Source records

▶

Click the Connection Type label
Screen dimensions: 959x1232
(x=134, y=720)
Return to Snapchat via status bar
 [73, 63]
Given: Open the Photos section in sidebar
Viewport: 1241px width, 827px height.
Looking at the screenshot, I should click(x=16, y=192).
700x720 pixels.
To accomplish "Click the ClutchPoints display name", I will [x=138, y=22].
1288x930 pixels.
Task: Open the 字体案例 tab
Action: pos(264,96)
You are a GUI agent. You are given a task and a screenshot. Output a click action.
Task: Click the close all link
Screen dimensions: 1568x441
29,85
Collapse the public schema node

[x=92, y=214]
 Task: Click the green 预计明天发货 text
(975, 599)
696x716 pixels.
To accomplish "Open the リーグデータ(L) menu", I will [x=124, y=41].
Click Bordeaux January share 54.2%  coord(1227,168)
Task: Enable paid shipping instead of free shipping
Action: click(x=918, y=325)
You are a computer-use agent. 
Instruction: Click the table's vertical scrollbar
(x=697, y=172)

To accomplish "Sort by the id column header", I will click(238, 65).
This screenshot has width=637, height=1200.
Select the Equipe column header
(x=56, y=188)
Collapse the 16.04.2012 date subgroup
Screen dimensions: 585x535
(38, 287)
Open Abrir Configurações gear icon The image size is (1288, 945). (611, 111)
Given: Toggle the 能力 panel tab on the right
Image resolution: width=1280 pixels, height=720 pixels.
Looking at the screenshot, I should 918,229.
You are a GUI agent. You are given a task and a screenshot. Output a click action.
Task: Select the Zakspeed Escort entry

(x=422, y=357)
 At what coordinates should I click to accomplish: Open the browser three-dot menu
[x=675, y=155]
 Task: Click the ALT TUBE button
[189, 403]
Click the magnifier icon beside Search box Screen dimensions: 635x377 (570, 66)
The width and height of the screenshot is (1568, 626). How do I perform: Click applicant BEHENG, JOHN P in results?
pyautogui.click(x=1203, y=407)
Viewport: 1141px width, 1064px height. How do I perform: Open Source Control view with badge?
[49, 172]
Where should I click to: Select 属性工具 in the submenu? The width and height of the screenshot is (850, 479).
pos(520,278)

◀

# Required task
Copy the listing above word for word.

# Finished task
Click the Connection Type label
Screen dimensions: 959x1232
(x=134, y=720)
Return to Snapchat via status bar
 [73, 63]
Given: Open the Photos section in sidebar
Viewport: 1241px width, 827px height.
Looking at the screenshot, I should click(x=16, y=192).
700x720 pixels.
To accomplish "Click the ClutchPoints display name", I will [x=138, y=22].
1288x930 pixels.
Task: Open the 字体案例 tab
Action: pos(264,96)
You are a GUI agent. You are given a task and a screenshot. Output a click action.
Task: Click the close all link
Screen dimensions: 1568x441
29,85
Collapse the public schema node

[x=92, y=214]
 Task: Click the green 预计明天发货 text
(975, 599)
696x716 pixels.
To accomplish "Open the リーグデータ(L) menu", I will [x=124, y=41].
Click Bordeaux January share 54.2%  coord(1227,168)
Task: Enable paid shipping instead of free shipping
Action: click(x=918, y=325)
You are a computer-use agent. 
Instruction: Click the table's vertical scrollbar
(x=697, y=172)

To accomplish "Sort by the id column header", I will click(238, 65).
This screenshot has width=637, height=1200.
Select the Equipe column header
(x=56, y=188)
Collapse the 16.04.2012 date subgroup
Screen dimensions: 585x535
(38, 287)
Open Abrir Configurações gear icon The image size is (1288, 945). (611, 111)
Given: Toggle the 能力 panel tab on the right
Image resolution: width=1280 pixels, height=720 pixels.
Looking at the screenshot, I should 918,229.
You are a GUI agent. You are given a task and a screenshot. Output a click action.
Task: Select the Zakspeed Escort entry

(x=422, y=357)
 At what coordinates should I click to accomplish: Open the browser three-dot menu
[x=675, y=155]
 Task: Click the ALT TUBE button
[189, 403]
Click the magnifier icon beside Search box Screen dimensions: 635x377 (570, 66)
The width and height of the screenshot is (1568, 626). How do I perform: Click applicant BEHENG, JOHN P in results?
pyautogui.click(x=1203, y=407)
Viewport: 1141px width, 1064px height. How do I perform: Open Source Control view with badge?
[49, 172]
Where should I click to: Select 属性工具 in the submenu? The width and height of the screenshot is (850, 479).
pos(520,278)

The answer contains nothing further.